Sul progetto flexsecurity – Il progetto mira a realizzare proprio quella condizione di non solitudine e assistenza di buona qualità per il lavoratore licenziato, che anche Lei auspica e che l’ordinamento attuale ignora totalmente: pensi, innanzitutto, alla possibilità per il lavoratore – prevista dal disegno di legge – di convertire almeno in parte l’indennità di licenziamento in un preavviso lavorato più lungo, in modo da consentirgli di cercare il nuovo lavoro dalla posizione di occupato e non di disoccupato; ma anche in modo da consentirgli di spiegare con calma la prospettiva del cambiamento di occupazione ai propri familiari, senza presentarsi ad essi con lo stigma negativo di chi “è stato cacciato”.  Pensi, inoltre, al forte incentivo all’attivazione di servizi moderni di assistenza intensiva al lavoratore nella ricerca del nuovo posto di lavoro.
Quanto all’ordinamento attualmente vigente, davvero Lei considera il ricorso sistematico alla Cassa integrazione come un buon metodo per affrontare le crisi occupazionali? Non pensa che – quando la speranza di ripresa del lavoro non c’è più – questo sia invece un  modo per “nascondere il sudicio sotto il  tappeto”, congelando il problema senza risolverlo?
Lei accenna ai “metodi” particolari cui i Direttori del Personale sanno fare ricorso per liberarsi dei lavoratori “di troppo”: non  pensa che sarebbe meglio poter affrontare queste situazioni in modo più civile e alla luce del sole?
Lei sostiene che il
severance cost negli altri Paesi europei maggiori è pari o superiore a quello italiano. Ora, a me risulta che in Germania l’indennizzo massimo per il licenziamento ingiustificato ammonti a 18 mensilità dell’ultima retribuzione; in Spagna a una mensilità per anno di anzianità di servizio; in Francia a 6 mensilità più il costo della convention de conversion, che è pari mediamente a una annualità di retribuzione; in Gran Bretagna all’importo di 62.000 sterline, che viene ridotto dai giudici in relazione all’entità della retribuzione e dell’anzianità del lavoratore licenziato, nonché alle altre circostanze. In Italia il severance cost in linea generale non è prevedibile, stante l’alea circa l’esito e la durata del giudizio; ma ipotizzando (molto ottimisticamente) che l’imprenditore abbia il 50% di probabilità di vincere tutti i gradi del giudizio, egli deve mettere in conto un altro 50% di probabilità di vedersi accollare un costo soccombenza (anche soltanto in uno dei gradi) che ammonta a quattro, sei, o persino otto o dieci annualità di retrribuzione, a seconda della durata del giudizio, più i relativi contributi previdenziali, più le relative sanzioni civili e amministrative per omissione contributiva.

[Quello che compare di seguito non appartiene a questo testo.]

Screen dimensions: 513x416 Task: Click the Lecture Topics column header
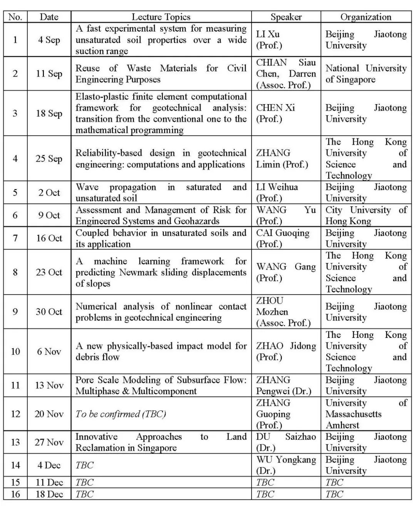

Ma oltre a queste considerazioni sulla rigidità derivante dalla disciplina vigente per l’impresa rientrante nel campo di applicazione dell’articolo 18, vorrei farLe osservare che lo scopo principale della riforma proposta è quello di ricondurre nel campo di applicazione del diritto del lavoro – e della disciplina dei licenziamenti in particolare – molti milioni di rapporti di lavoro sostanzialmente dipendente che oggi ne sono di fatto esclusi. Lasciare le cose come stanno significa tollerare un regime di
apartheid che divide gli iper-protetti dai poco o per nulla protetti. Significa accettare un progressivo imbarbarimento del nostro mercato del lavoro nell’area dove non operano le persone come Lei, pensose della dignità del lavoro umano, ma imprenditori spregiudicati e sovente anche spietati.        (p.i.)